━━━━━ EXTRACTED RECORDS ━━━━━

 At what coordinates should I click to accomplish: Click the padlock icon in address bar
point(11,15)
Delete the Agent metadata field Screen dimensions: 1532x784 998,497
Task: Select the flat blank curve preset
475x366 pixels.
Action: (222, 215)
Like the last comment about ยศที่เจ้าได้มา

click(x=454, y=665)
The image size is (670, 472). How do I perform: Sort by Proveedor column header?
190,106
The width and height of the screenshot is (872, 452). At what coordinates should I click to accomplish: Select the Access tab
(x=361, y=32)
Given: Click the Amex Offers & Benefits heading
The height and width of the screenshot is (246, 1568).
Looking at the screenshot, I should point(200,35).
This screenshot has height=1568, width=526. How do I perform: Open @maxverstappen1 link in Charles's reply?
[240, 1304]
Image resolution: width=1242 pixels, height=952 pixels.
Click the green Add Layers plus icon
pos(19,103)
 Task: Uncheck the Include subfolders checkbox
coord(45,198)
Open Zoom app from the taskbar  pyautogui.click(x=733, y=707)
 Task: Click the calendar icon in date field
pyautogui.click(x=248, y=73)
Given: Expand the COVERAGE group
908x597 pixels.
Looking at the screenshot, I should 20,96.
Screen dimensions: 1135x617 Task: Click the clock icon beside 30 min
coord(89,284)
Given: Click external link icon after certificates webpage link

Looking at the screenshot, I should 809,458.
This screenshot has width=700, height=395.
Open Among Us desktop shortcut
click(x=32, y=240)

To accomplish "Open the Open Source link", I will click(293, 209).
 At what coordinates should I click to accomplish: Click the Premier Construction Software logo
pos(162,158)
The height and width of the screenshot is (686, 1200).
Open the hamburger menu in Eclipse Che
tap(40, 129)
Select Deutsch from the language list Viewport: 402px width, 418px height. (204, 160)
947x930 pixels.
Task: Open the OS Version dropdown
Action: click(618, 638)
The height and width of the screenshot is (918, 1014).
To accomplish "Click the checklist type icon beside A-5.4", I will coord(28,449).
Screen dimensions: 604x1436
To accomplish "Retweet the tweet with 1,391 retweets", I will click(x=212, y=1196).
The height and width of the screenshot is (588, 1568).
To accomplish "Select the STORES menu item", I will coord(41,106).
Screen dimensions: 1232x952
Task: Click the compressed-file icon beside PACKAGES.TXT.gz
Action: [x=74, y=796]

━━━━━

■ WORK REQUEST ■
Print all of the material above exactly as given.

■ TASK RESPONSE ■
 At what coordinates should I click to accomplish: Click the padlock icon in address bar
point(11,15)
Delete the Agent metadata field Screen dimensions: 1532x784 998,497
Task: Select the flat blank curve preset
475x366 pixels.
Action: (222, 215)
Like the last comment about ยศที่เจ้าได้มา

click(x=454, y=665)
The image size is (670, 472). How do I perform: Sort by Proveedor column header?
190,106
The width and height of the screenshot is (872, 452). At what coordinates should I click to accomplish: Select the Access tab
(x=361, y=32)
Given: Click the Amex Offers & Benefits heading
The height and width of the screenshot is (246, 1568).
Looking at the screenshot, I should point(200,35).
This screenshot has height=1568, width=526. How do I perform: Open @maxverstappen1 link in Charles's reply?
[240, 1304]
Image resolution: width=1242 pixels, height=952 pixels.
Click the green Add Layers plus icon
pos(19,103)
 Task: Uncheck the Include subfolders checkbox
coord(45,198)
Open Zoom app from the taskbar  pyautogui.click(x=733, y=707)
 Task: Click the calendar icon in date field
pyautogui.click(x=248, y=73)
Given: Expand the COVERAGE group
908x597 pixels.
Looking at the screenshot, I should 20,96.
Screen dimensions: 1135x617 Task: Click the clock icon beside 30 min
coord(89,284)
Given: Click external link icon after certificates webpage link

Looking at the screenshot, I should 809,458.
This screenshot has width=700, height=395.
Open Among Us desktop shortcut
click(x=32, y=240)

To accomplish "Open the Open Source link", I will click(293, 209).
 At what coordinates should I click to accomplish: Click the Premier Construction Software logo
pos(162,158)
The height and width of the screenshot is (686, 1200).
Open the hamburger menu in Eclipse Che
tap(40, 129)
Select Deutsch from the language list Viewport: 402px width, 418px height. (204, 160)
947x930 pixels.
Task: Open the OS Version dropdown
Action: click(618, 638)
The height and width of the screenshot is (918, 1014).
To accomplish "Click the checklist type icon beside A-5.4", I will coord(28,449).
Screen dimensions: 604x1436
To accomplish "Retweet the tweet with 1,391 retweets", I will click(x=212, y=1196).
The height and width of the screenshot is (588, 1568).
To accomplish "Select the STORES menu item", I will coord(41,106).
Screen dimensions: 1232x952
Task: Click the compressed-file icon beside PACKAGES.TXT.gz
Action: [x=74, y=796]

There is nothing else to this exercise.